Слово как птица
На волю стремится
Клетка ему жмёт
Девушка собирает лицо, из глаза течёт слеза. Я чувствую, что и мои глаза наполняются жидкостью, как бы сдержать. Она кладёт платок на колени, открывает сумку и достаёт блокнот. Находит ручку, раскрывает первую попавшуюся страницу и что-то пишет. Протягивает мне: «Я не хочу говорить. Извини. Мне надо побыть одной».
– Хорошо, – говорю я, демонстративно разворачиваюсь и возвращаюсь на то же самое место на другой стороне, откуда её увидел.
Я встаю как столб посреди улицы, не беспокоясь о прочих передвижениях. Я вижу, что она меня держит в поле зрения. Догадалась, что я за ней наблюдаю. Понимает, что теперь у неё только два выхода. Либо встать и попытаться уйти, избавившись от моего внезапного преследования, либо принять моё внимание, заверив, что с ней теперь точно всё в порядке. Я думал, она выберет первое, я почти был в этом уверен, я бы поспорил, если бы было с кем. Но она выбрала второе. Правда, не сразу.
Минут десять она наигранно посматривала по сторонам, скользя по мне взглядом, делая вид, что я ей безразличен. Может быть, она искала полицию, испугавшись моей навязчивости, а я отлично понимал, что стал навязчив ровно в тот момент, как от простого участия перешёл к наблюдению, которое всегда ведёт за собой контроль – но когда мимо прошли двое полицейских, я решил, что она вряд ли меня боится.
Потом я думал, что, может быть, она кого-то ждёт и поэтому периодически посматривает в разные стороны, чтобы не пропустить момент появления. Но этот вариант меня совершенно не беспокоил. Я уже похвалил себя за внимательность, ведь я достиг главной цели – девушка прекратила плакать.
В какой-то момент она перестала изображать отсутствие внимания к моей персоне. Поняв, что я не собираюсь уходить, кругом день и полно людей, а потому бояться ей нечего, она свернула платок вдвое, положила его себе на голову и махнула мне рукой.
Не отводи плеча,
Не отвергай богатого.
Завтра его венчать —
Кажется, в четверть пятого.
Я подошёл и присел рядом, еле сдерживаясь, чтобы снова не задать вопрос про порядок.
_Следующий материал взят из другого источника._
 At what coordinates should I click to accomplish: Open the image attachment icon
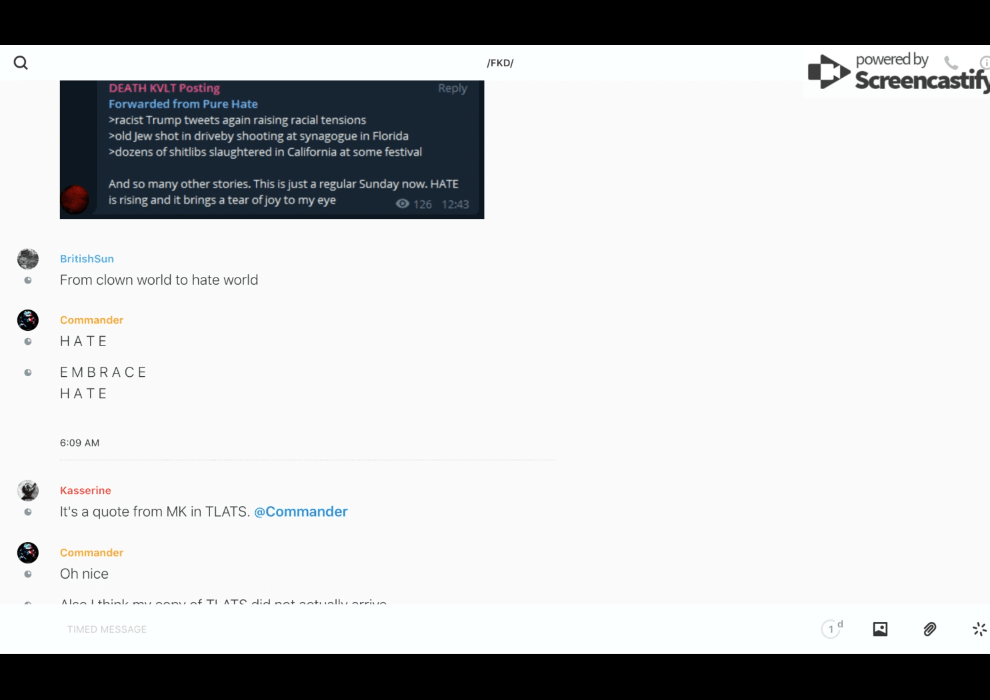coord(880,629)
Она тоже молчала. Потом достала из сумки флягу и, сделав глоток, протянула мне. Это было похоже на средневековый ритуал – отпив, она словно показала, что это не отравленное зелье. Я приложился к фляге, надеясь, что внутри какая-нибудь национальная литовская медовуха, вроде Стаклишкеса или обычного Мидуса, но это были «Три девятки» – Trejos devynerios. Терпкий напиток с мистическим налётом, символично делящим мир на три божественные сферы. Подземную олицетворяют девять видов семян и кореньев – валериана, любисток, чёрный тополь. Земную – девять видов трав и коры – тысячелистник, крушина, таволга. Небесную – девять видов цветов и фруктов – шиповник, рябина, померанец.
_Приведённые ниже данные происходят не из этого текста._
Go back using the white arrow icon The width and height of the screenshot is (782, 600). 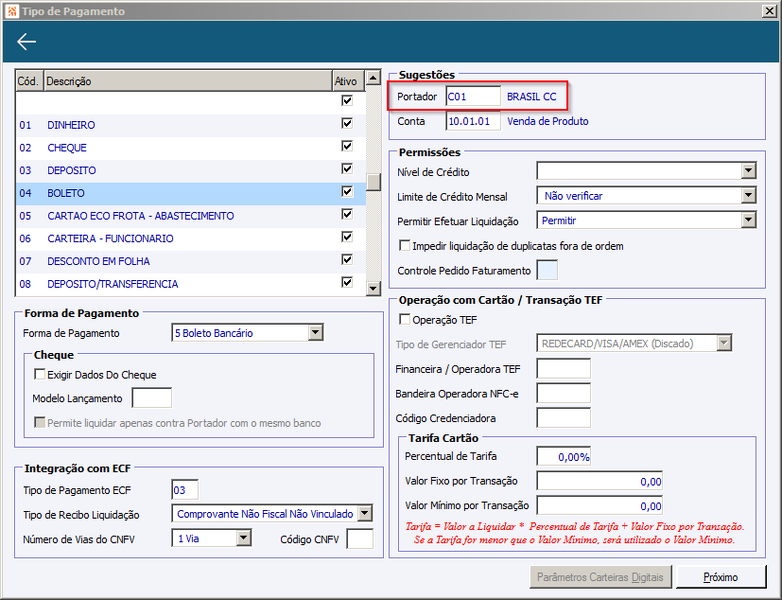26,42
Можно было и догадаться. Не столько питьё, сколько лекарство. Помогавшее воинам Витовта не простужаться после сна на холодной земле.
Я вернул флягу. Спасибо.
Она снова что-то написала в блокноте: «Тебе спасибо».
– Может быть, ты расскажешь, что случилось? – всё же спросил я, полагая, что наше пространство теперь не такое уж личное.
Она задумалась на минуту, смяла в руке блокнот, повернулась ко мне и сказала:
– Ты понимаешь, я прожила уже столько лет и только сейчас поняла, сколько в мире плохих стихов.
«Предсмертная записка Улдиса номер 12»
И вдруг появилось непреодолимое желание написать тебе письмо. Я, конечно, не смогу сказать ничего нового. А впрочем, я и не собираюсь. Не хочу говорить слов, которые могут принести тебе хоть малейшее удовольствие.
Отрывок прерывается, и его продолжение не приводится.